Discussion

By identifying millions of single nucleotide polymorphisms (SNPs), high-throughput genotyping technology has dramatically boosted the yield of genetic association studies [1]. Translating these data into useful health information depends on systematic review and knowledge synthesis [2]. However, the inconsistent description of key data elements – such as gene names, gene variant names, and measures of association – makes retrieval of published information challenging. Names for genes and polymorphisms are particularly problematic because historical or common names have often been used instead of standard nomenclature [3, 4], particularly in candidate gene association studies.

The National Library of Medicine (NLM) provides free access via PubMed [5] to the most comprehensive repository of biomedical literature abstracts in the world. Thus, the efficiency and sensitivity of scientific literature searches, as well as the robustness of computerized processes for data and text mining, depend closely on the way that information is presented in PubMed abstracts. By using standard names for genes and genetic variants in published abstracts, authors can increase the accessibility, utility, and influence of their findings.

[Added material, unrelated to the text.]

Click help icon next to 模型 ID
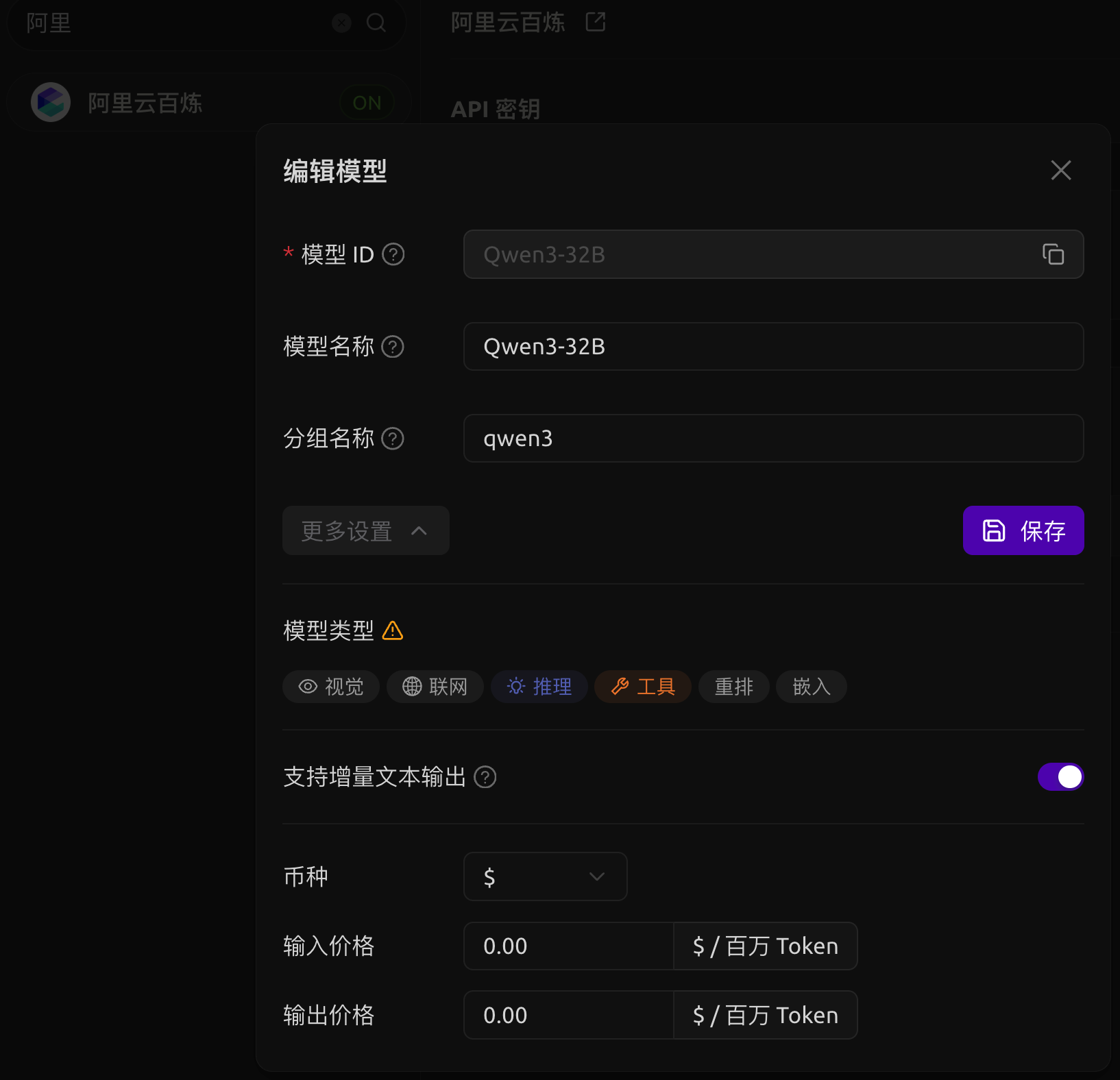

The Human Genome Epidemiology (HuGE) Navigator is an integrated and searchable knowledge base of human genetic associations that have been extracted from PubMed weekly since 2001 by a combination of automatic and manual processes [6]. The curator indexes each new abstract with the relevant HUGO gene symbol(s) [4], so that users can perform gene-specific queries that can also accommodate gene aliases or protein names. For systematic review and synthesis of gene-disease associations, more specific data – at the level of the genetic variant – are required. The National Center for Biotechnology Information (NCBI) has developed the SNP database (dbSNP) [7] as a central repository for SNPs and other genetic variants, each of which is identified by a unique reference cluster number (rs number).

We examined with the HuGE Navigator trends in the reporting of gene variants and odds ratios in PubMed abstracts that were published from 2001 through 2007 (N = 27,132). Overall, 6.3% of abstracts reported rs numbers; 27% reported odds ratios. The proportion of abstracts reporting rs numbers increased substantially (from 1% to 17%) during this period, while the proportion reporting odds ratios remained fairly steady (Fig. 1). Abstracts for genome-wide association studies were more likely than other genetic association studies to include rs numbers (42%) and odds ratios (40%). Conversely, we selected a random 2% sample of all of the extracted PubMed abstracts for hand searching and found that almost all (91%) included common or historical genetic variant names. Matching these common names to the corresponding rs numbers would greatly aid in retrieval and synthesis of genetic association data.

Figure 1
figure 1

Trends in the percentage of abstracts reporting odds ratios and rs numbers for gene variants, HuGE Navigator database, 2001–2007.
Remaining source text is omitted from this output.